Anatole de Montesquiou-Fézensac

Ambroise Anatole Augustin de Montesquiou-Fézensac (Parijs, 8 augustus 1788 - Bessé-sur-Braye, 22 januari 1878)[1] was een Frans militair, politicus en schrijver.
Familie
Hij was de zoon van Pierre de Montesquiou-Fézensac en Louise Charlotte Françoise Le Tellier de Courtanvaux. Van zijn vader erfde hij de titel van graaf. Hij huwde met zijn nicht Élodie de Montesquiou en werd vader van drie zonen: Napoléon-Anatole (1810-1872), Thierry-Anatole (1824-1864) en Wladimir-Anatole (1830-1887).[2] Hij was de grootvader van Robert de Montesquiou.
Carrière
In 1806 begon hij een militaire carrière in het napoleontisch leger. Na de Slag bij Essling (1809) werd hij opgenomen in het Legion d'Honneur en na de Slag bij Wagram (1809) werd hij bevorderd tot kapitein. In 1810 kreeg hij van Napoleon de titel van baron. Hij vocht tijdens de veldtochten in Rusland (1812) en Duitsland (1813). Hij werd bevorderd tot kolonel in 1813 en werd adjudant van Napoleon. Ook zijn moeder werd een vertrouweling van Napoleon. Zij werd benoemd tot gouvernante van Napoleon II. Na de verbanning van Napoleon trok Montesquiou zich terug in Wenen.
Dankzij de tussenkomst van zijn oom werd het hem toegestaan terug te keren naar Frankrijk na de Restauratie. In 1816 werd hij adjunt van de hertig van Orléans (de latere koning Lodewijk Filips). Na zijn troonsbestijging in 1830 vertrouwde Lodewijk Filips hem diplomatieke missies toe naar Rome en Napels. In 1831 benoemde hij hem tot maréchal de camp (brigadegeneraal) en tot grootofficier in het Légion d'Honneur. In 1841 werd hij pair van Frankrijk en in 1847 grande van Spanje.
Montesquiou werd in 1834 verkozen in de Kamer van Afgevaardigden en werd herverkozen in 1837 en 1839.
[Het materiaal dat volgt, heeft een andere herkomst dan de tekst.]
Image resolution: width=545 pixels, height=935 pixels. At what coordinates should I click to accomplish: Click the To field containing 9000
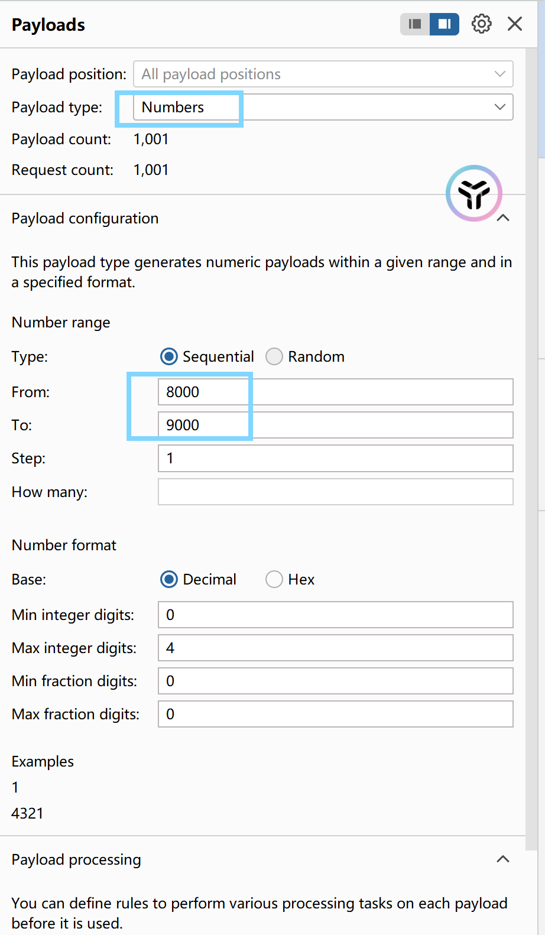point(336,425)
Na de Februarirevolutie van 1848 volgde hij Lodewijk Filips in ballingschap. Pas in 1850, na de dood van Lodewijk Filips, keerde hij terug naar Frankrijk. Tussen 1864 en 1869 leidde hij de Société de secours aux blessés militaires, de voorloper van het Franse Rode Kruis.
Hij overleed in 1878 in het familiekasteel in het departement Sarthe, het Château de Courtanvaux.[3]
Geschriften
Na zijn terugkeer uit Wenen in 1815 wijdde Montesquiou een deel van zijn tijd aan studie en schrijven. Hij publiceerde gedichten, zowel vertaligen als eigen werk, en schreef ook proza en toneelstukken. Hij stelde zich kandidaat voor opname in de Académie française in 1858 en opnieuw in 1870, maar raakte niet verkozen.[3]
- Sonnets, Canzones et Triomphes (drie delen, 1843-1845), Franse vertalingen van Latijnse en Italiaanse gedichten;
- Chants divers (twee delen, 1843), verzameling gedichten en liederen ter ere van het empireleger;
- La galerie des tableaux du duc d’Orléans, proza;
- Monsieur de Fargues (1852), toneelstuk;
- Un Crime (1853), toneelstuk;
- Les Semblables (1853), toneelstuk;
- Souvenirs sur la Révolution, l’Empire, la Restauration et le règne de Louis-Philippe (1961), postuum verschenen autobiografie.
Bronnen
- ↑ (fr) Anatole de Montesquiou-Fezensac (1788-1878). BnF Data. Geraadpleegd op 24 januari 2025.
- ↑ (fr) Montesquiou-Fezensac, Anatole (1788-1878 ; comte de). France Archives. Geraadpleegd op 24 januari 2025.
- ↑ a b (fr) Anatole de Montesquiou (1788-1878), conseiller général de la Sarthe et militaire. Archives Sarthe (21 mei 2020). Geraadpleegd op 24 januari 2025.